I was busy with other production issue during the PIP-322 time and it was merged (impl included) within a week or two.. but overall, my understanding was that in practice, we are sticking to the strict rate limiter design and only the under the hood implementation is being changed to be more efficient and future proof?

But now the way you are explaining that tokens could be -500 - seems like we have gone back to the non-existent ex-default poller based rate limiter that was there prior to 322? What is preventing a topic to burst and reach -10000 tokens? Sure, it would take longer for the bucket to come back to 0 and thus, the produce to that topic would be blocked for longer time than the next second mark, but the damage would have already been done with respect to noisy neighbor (at the broker level) due to exhausting other physical resources like disk bandwidth etc..

I will have to read the code in detail to understand this better.. but please correct me if the above understanding is wrong.

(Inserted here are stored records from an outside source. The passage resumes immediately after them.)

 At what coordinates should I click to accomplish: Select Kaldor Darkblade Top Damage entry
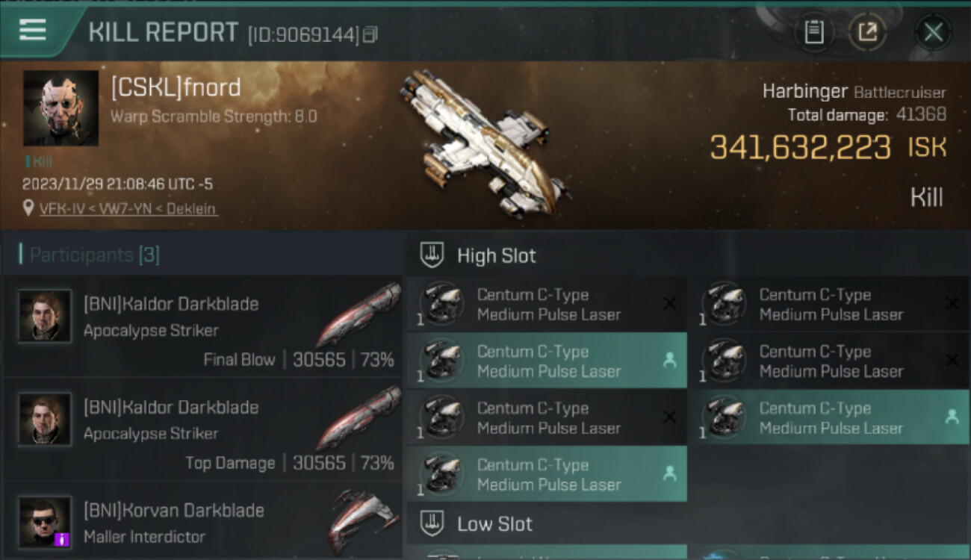coord(202,429)
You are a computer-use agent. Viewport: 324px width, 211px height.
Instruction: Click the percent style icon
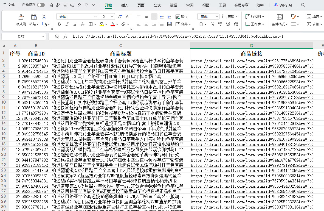click(x=212, y=24)
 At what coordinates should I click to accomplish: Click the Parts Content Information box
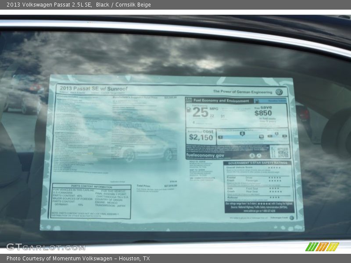click(91, 201)
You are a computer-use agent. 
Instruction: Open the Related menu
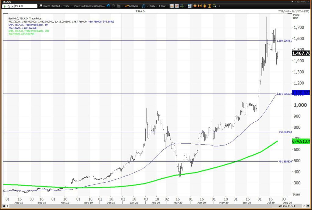click(56, 6)
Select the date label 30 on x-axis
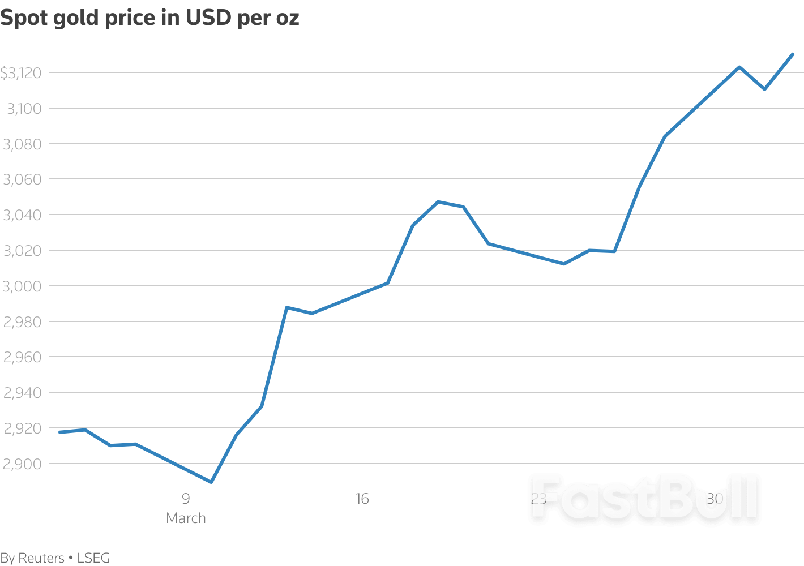Viewport: 804px width, 566px height. click(x=715, y=499)
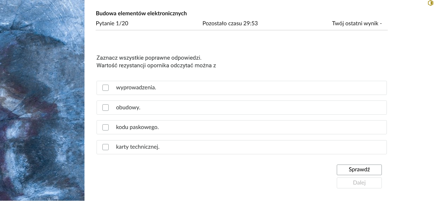The height and width of the screenshot is (201, 446).
Task: Toggle the contrast mode hexagon in corner
Action: pyautogui.click(x=430, y=3)
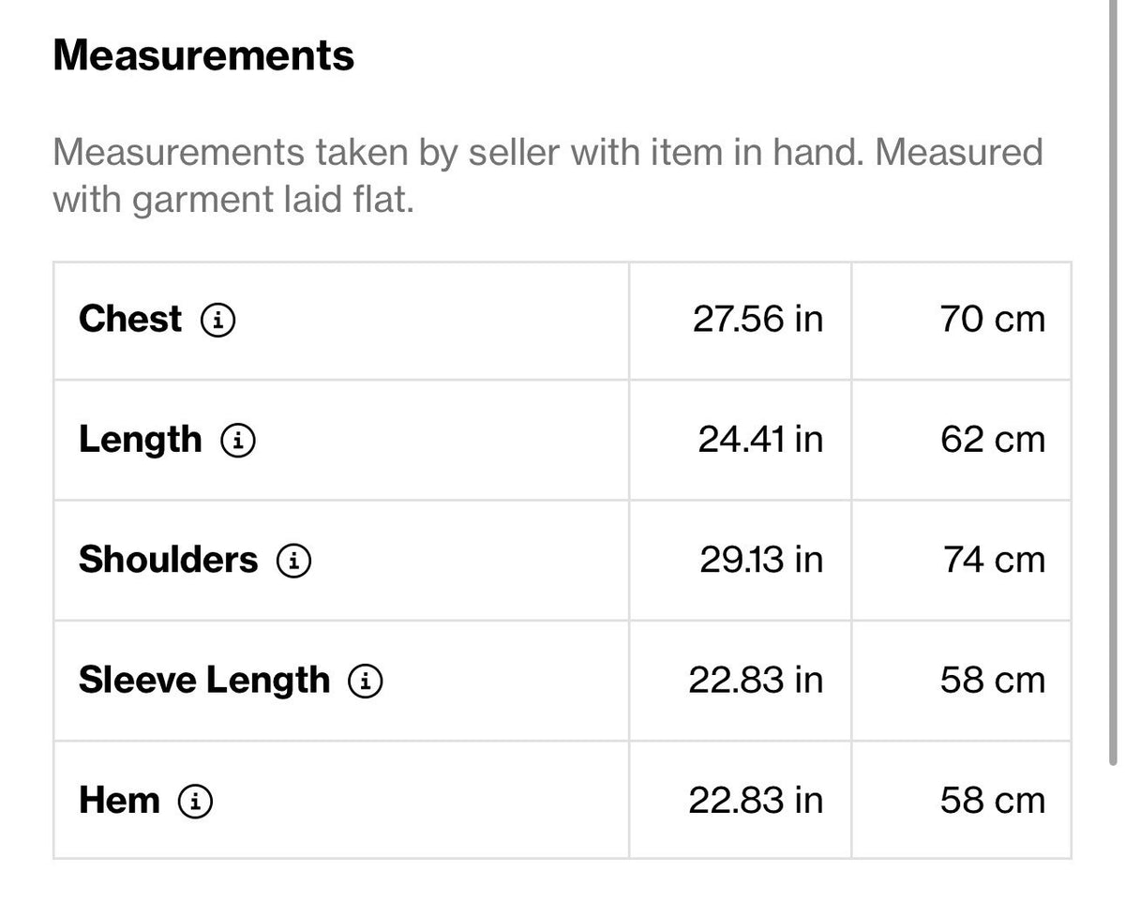Viewport: 1125px width, 900px height.
Task: Open the info icon beside Sleeve Length
Action: click(x=366, y=681)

Having said that, if my understanding is correct - isn't this a much bigger challenge than the concern you have raised in your comment regarding calculating RTT?

@lhotari - Can you please provide some insights here?

But now the way you are explaining that tokens could be -500 - seems like we have gone back to the non-existent ex-default poller based rate limiter that was there prior to 322? What is preventing a topic to burst and reach -10000 tokens? Sure, it would take longer for the bucket to come back to 0 and thus, the produce to that topic would be blocked for longer time than the next second mark, but the damage would have already been done with respect to noisy neighbor (at the broker level) due to exhausting other physical resources like disk bandwidth etc..

In Pulsar, the rate limiting is non-blocking and it doesn't drop traffic. For Netty, it's not a feasible approach to block in the network layer. This is one of the reasons for the non-blocking approach. The implications of this is that when a client sends (publishes) messages and it arrives to the broker, it will always be handled as fast as possible. This is the reason why it must be allowed to have as many negative tokens as has been published. The rate will smoothen over time since the throttling delay will last until there are a minimal amount of tokens available.

but overall, my understanding was that in practice, we are sticking to the strict rate limiter design and only the under the hood implementation is being changed to be more efficient and future proof?

What' your definition of "strict rate limiter" design?

But now the way you are explaining that tokens could be -500 - seems like we have gone back to the non-existent ex-default poller based rate limiter that was there prior to 322? What is preventing a topic to burst and reach -10000 tokens?

I hope that the explanation of the non-blocking nature of Pulsar's rate limiting in the first paragraph of this comment explains why tokens can go to any negative value that is necessary to handle the already in progress messages until throttling can be applied to prevent new messages to enter the broker.

Sure, it would take longer for the bucket to come back to 0 and thus, the produce to that topic would be blocked for longer time than the next second mark, but the damage would have already been done with respect to noisy neighbor (at the broker level) due to exhausting other physical resources like disk bandwidth etc..

In PIP-322, there's no "next second mark". I hope that the explanation of the non-blocking and non-dropping nature of Pulsar rate limiting explains that.

Having said that, if my understanding is correct - isn't this a much bigger challenge than the concern you have raised in your comment regarding calculating RTT?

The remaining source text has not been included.